Below I have the salient portions of RemakeLevel, FillPatch, and GetData from our code. Note that we do not subcycle in time, so GetData only returns a single MultiFab and the value of the time vector is the value of time in the function argument.

RemakeLevel

    const int nc_c  = cons_old[lev].nComp();
    const int ng_o  = cons_old[lev].nGrow();

    MultiFab o_state(ba, dm, nc_c, ng_o);

    MemProfiler::report("Remake Level Before Set Val");
    o_state.setVal(1.); // Explicitly set the data in new Fab.  Remove after issue fixed. 

    MemProfiler::report("Remake Level FillPatch Start");
    FillPatch(lev, t_new, o_state, 0, 0, nVar, 0, fill_variable::cons, false ); // Fill o_state from cons_old
    MemProfiler::report("Remake Level FillPatch End");

    cons_old[lev].clear(); //This doesn't do anything for the Memory.  Remove after issue fixed.

## What to produce
Please write out the forum excerpt on RemakeLevel in full, word for word. Work only from the forum excerpt on RemakeLevel.

(Entries from a dataset)
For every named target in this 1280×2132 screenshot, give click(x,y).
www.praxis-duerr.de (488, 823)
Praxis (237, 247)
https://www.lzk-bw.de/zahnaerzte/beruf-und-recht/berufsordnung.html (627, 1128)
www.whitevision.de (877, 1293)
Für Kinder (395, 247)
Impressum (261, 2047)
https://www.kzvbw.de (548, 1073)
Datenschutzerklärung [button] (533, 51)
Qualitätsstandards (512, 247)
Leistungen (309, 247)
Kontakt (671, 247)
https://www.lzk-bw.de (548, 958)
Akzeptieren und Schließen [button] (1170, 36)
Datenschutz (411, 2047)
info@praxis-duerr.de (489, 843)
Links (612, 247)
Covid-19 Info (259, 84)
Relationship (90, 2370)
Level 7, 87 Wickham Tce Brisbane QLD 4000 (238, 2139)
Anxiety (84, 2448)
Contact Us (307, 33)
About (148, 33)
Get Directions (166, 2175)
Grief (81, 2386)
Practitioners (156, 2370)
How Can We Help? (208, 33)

## Solution below
Below I have the salient portions of RemakeLevel, FillPatch, and GetData from our code. Note that we do not subcycle in time, so GetData only returns a single MultiFab and the value of the time vector is the value of time in the function argument.

RemakeLevel

    const int nc_c  = cons_old[lev].nComp();
    const int ng_o  = cons_old[lev].nGrow();

    MultiFab o_state(ba, dm, nc_c, ng_o);

    MemProfiler::report("Remake Level Before Set Val");
    o_state.setVal(1.); // Explicitly set the data in new Fab.  Remove after issue fixed. 

    MemProfiler::report("Remake Level FillPatch Start");
    FillPatch(lev, t_new, o_state, 0, 0, nVar, 0, fill_variable::cons, false ); // Fill o_state from cons_old
    MemProfiler::report("Remake Level FillPatch End");

    cons_old[lev].clear(); //This doesn't do anything for the Memory.  Remove after issue fixed.